- EXTRACTED TEXT
Clinton Desmond Hinchliffe (born 23 October 1996) is an Australian cricketer. He is a left-handed batsman and left-arm unorthodox bowler. He made his List A debut for the National Performance Squad against Australia A on 16 August 2016. He also played in a tour match for the Western Australia XI against England prior to the 2017–18 Ashes series.

Domestic career
Hinchliffe played both cricket and Australian rules football growing up, being good enough in the latter to play for Western Australia in the 2015 AFL Under 18 Championships. He was named as one of his side's best players in their loss to Vic Metro. He also played juniors and WAFL reserves for West Perth.

Hinchliffe was in the Cricket Australia XI squad for the 2017–18 JLT One-Day Cup. He took his career best figures of 4/71 in the 11th match against New South Wales in a 93-run loss. He played all six matches for Cricket Australia XI, scoring 150 runs and taking 6 wickets, the most wickets of anyone in the squad.

(Collected data)

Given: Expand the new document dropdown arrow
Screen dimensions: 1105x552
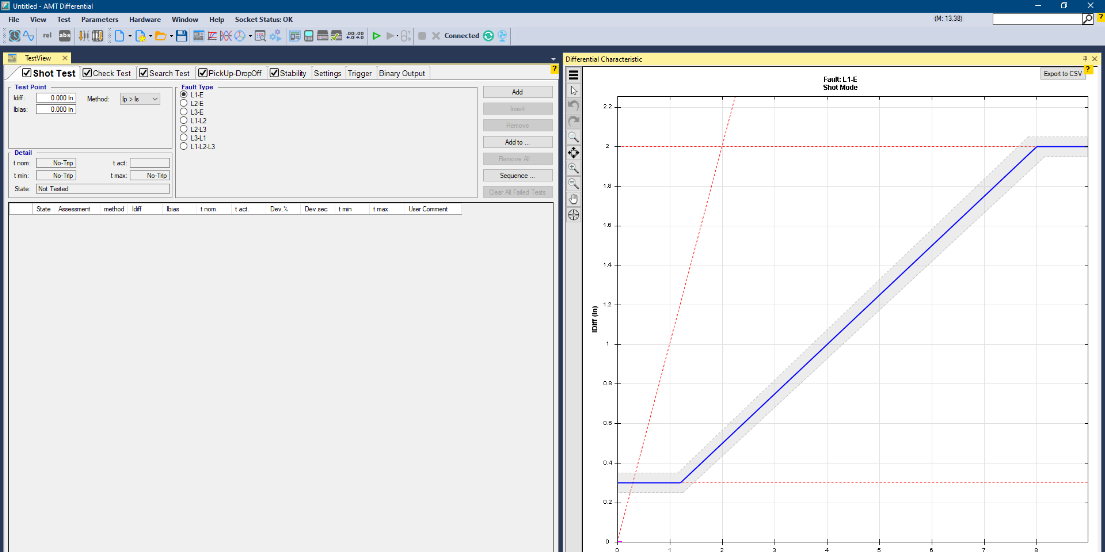Looking at the screenshot, I should [x=130, y=36].
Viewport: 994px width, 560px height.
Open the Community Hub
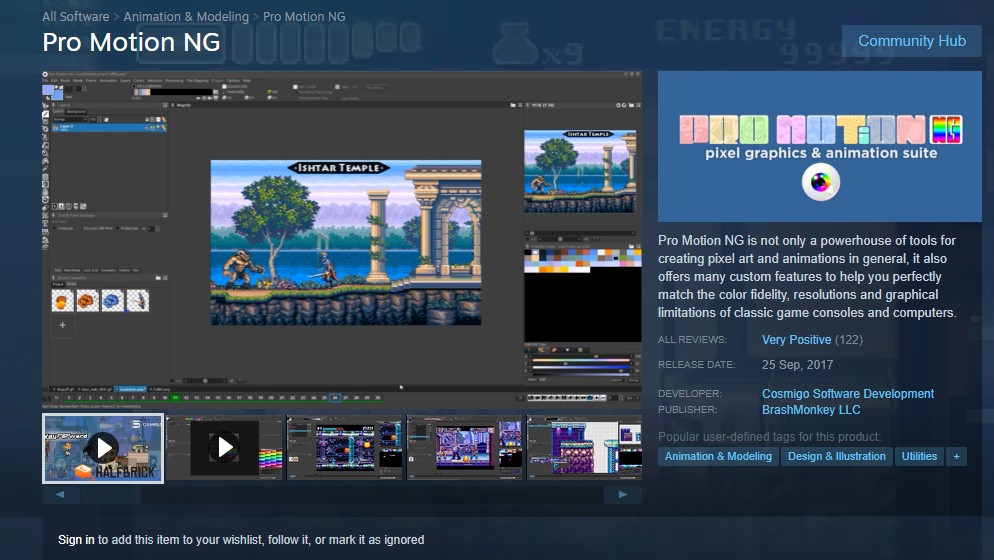click(x=911, y=41)
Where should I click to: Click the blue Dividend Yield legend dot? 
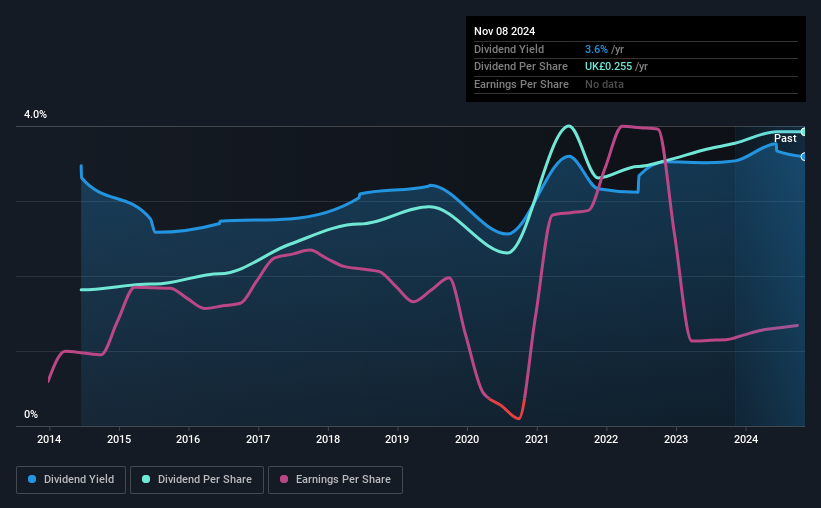(x=32, y=479)
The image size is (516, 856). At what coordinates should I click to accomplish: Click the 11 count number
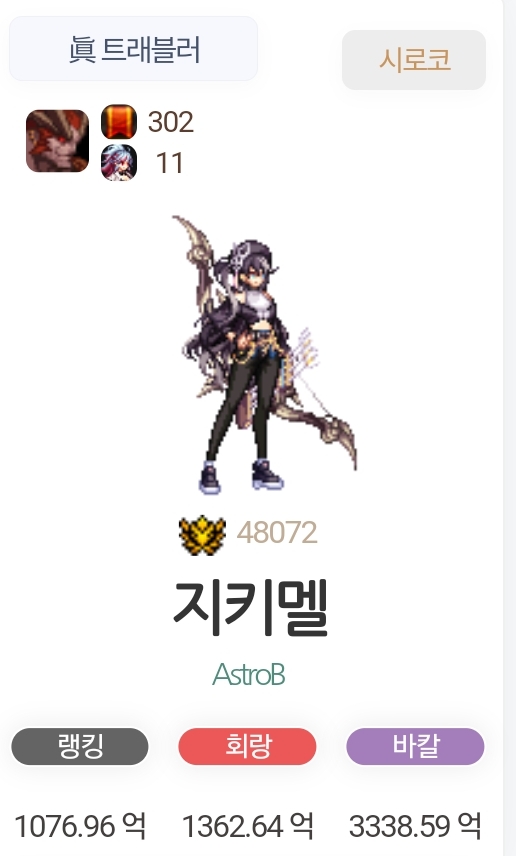click(x=169, y=163)
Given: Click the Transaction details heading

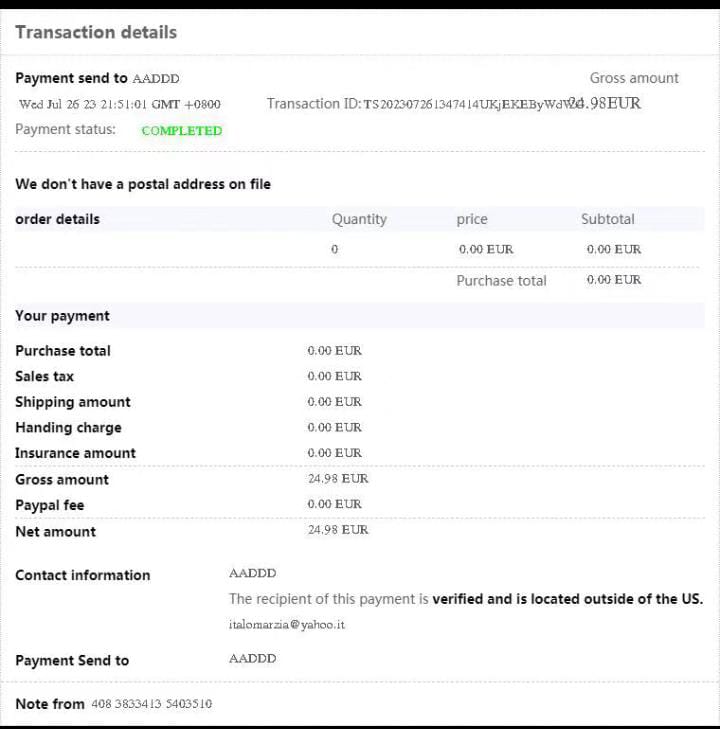Looking at the screenshot, I should pyautogui.click(x=96, y=32).

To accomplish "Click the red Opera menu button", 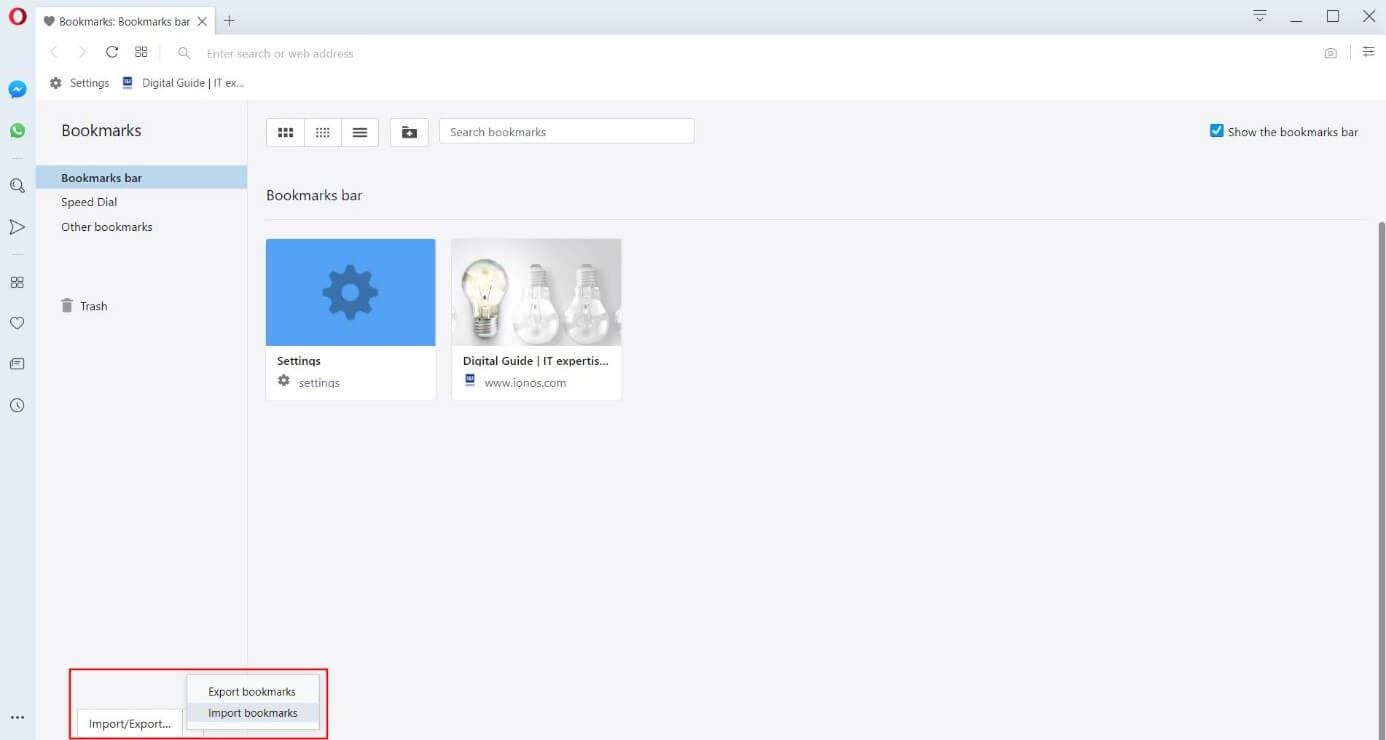I will 17,16.
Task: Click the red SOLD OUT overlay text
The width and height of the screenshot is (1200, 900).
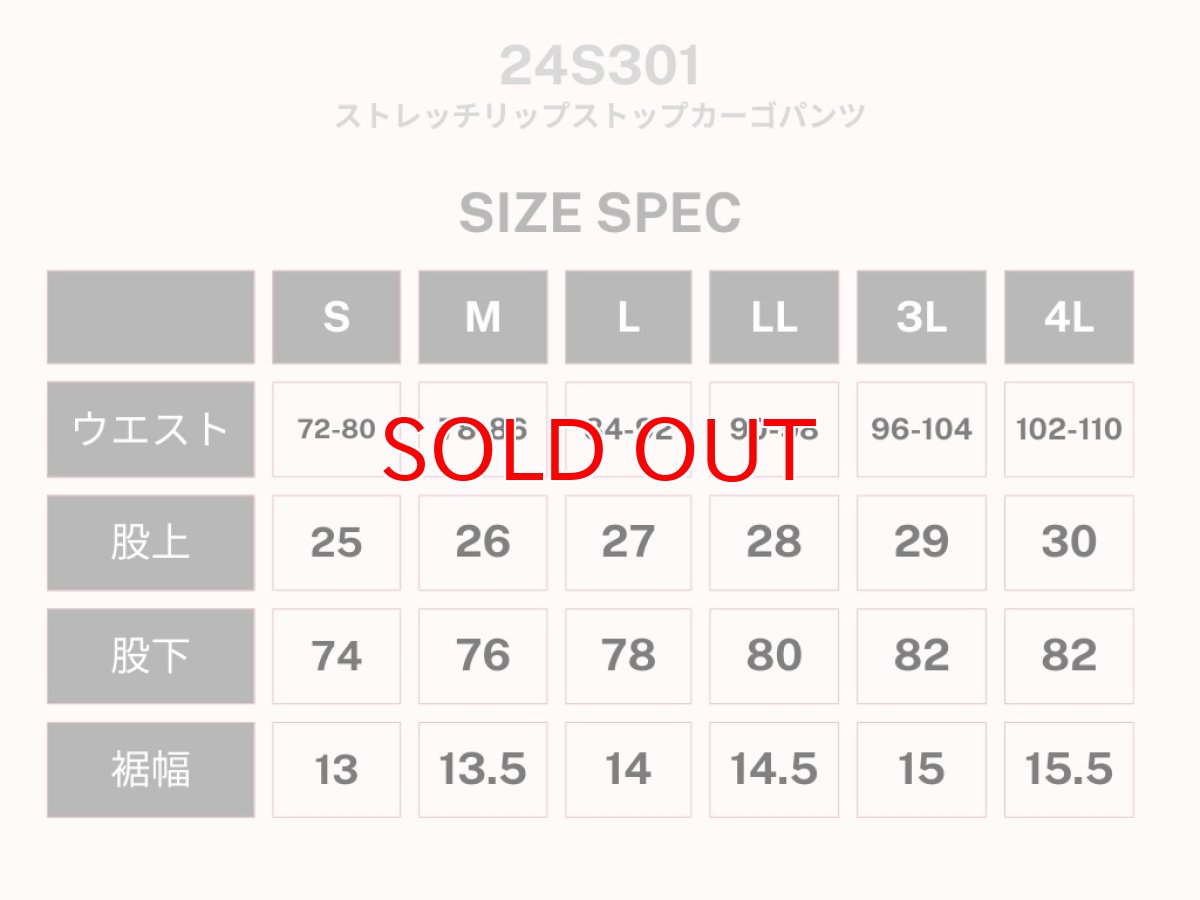Action: click(600, 451)
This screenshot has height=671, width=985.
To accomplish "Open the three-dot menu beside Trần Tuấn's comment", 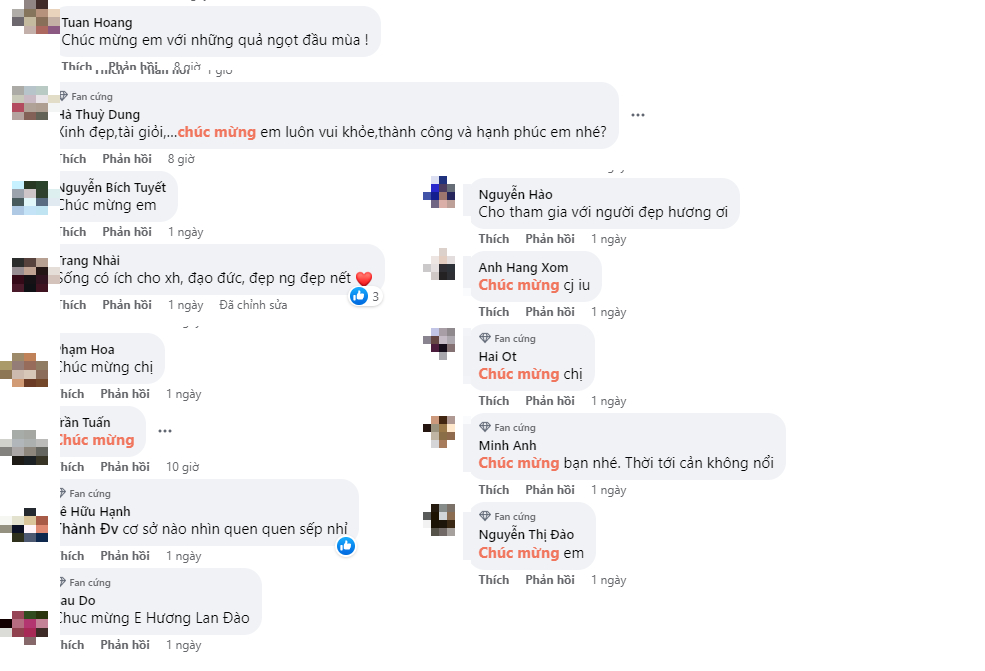I will tap(165, 431).
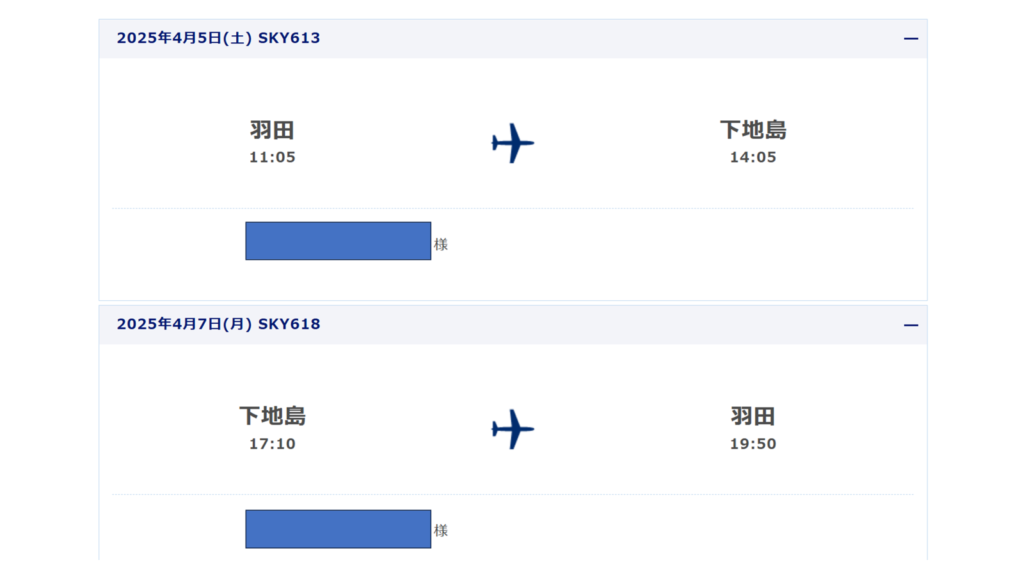
Task: Click the airplane icon for flight SKY613
Action: 513,143
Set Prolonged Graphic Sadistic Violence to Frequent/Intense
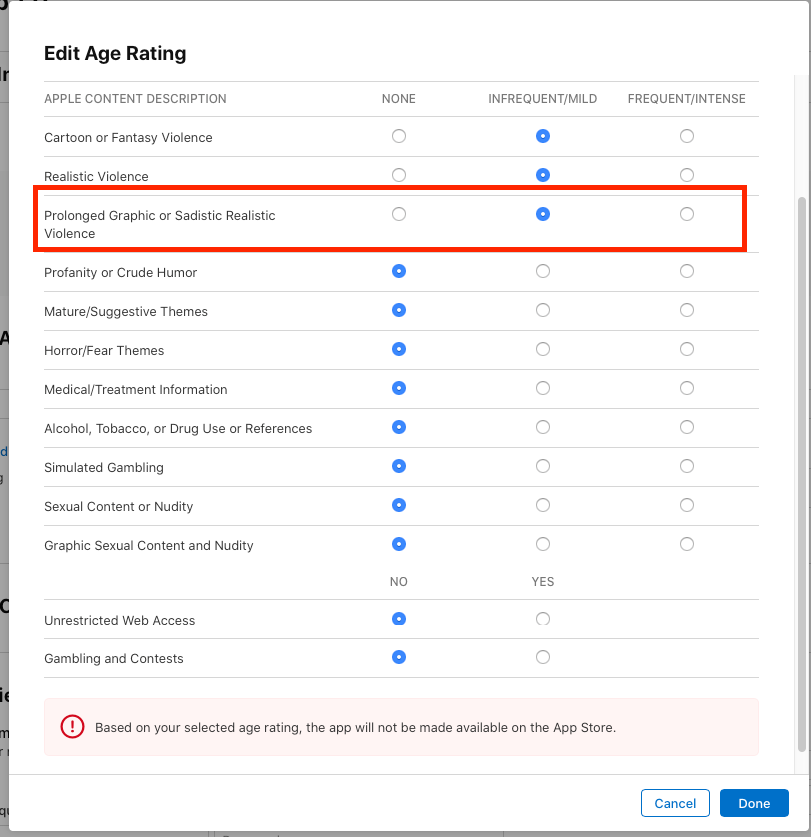The height and width of the screenshot is (837, 811). tap(687, 214)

- EXERCISE TASKS
1 – In the cricketer biography, what were Hinchliffe's career best figures in the 2017–18 JLT One-Day Cup?
2 – Recast the lines of the records from the one holding "Set Prolonged Graphic" through the end of the records, inclusive, as a Markdown table with the columns Num and Line. Omit blank lines and the pictures.
The records are unrelated to the cricketer biography.

- ANSWERS TO EACH TASK
1 – 4/71

2 –
| Num | Line |
|---|---|
| 1 | Set Prolonged Graphic Sadistic Violence to Frequent/Intense |
| 2 | The height and width of the screenshot is (837, 811). tap(687, 214) |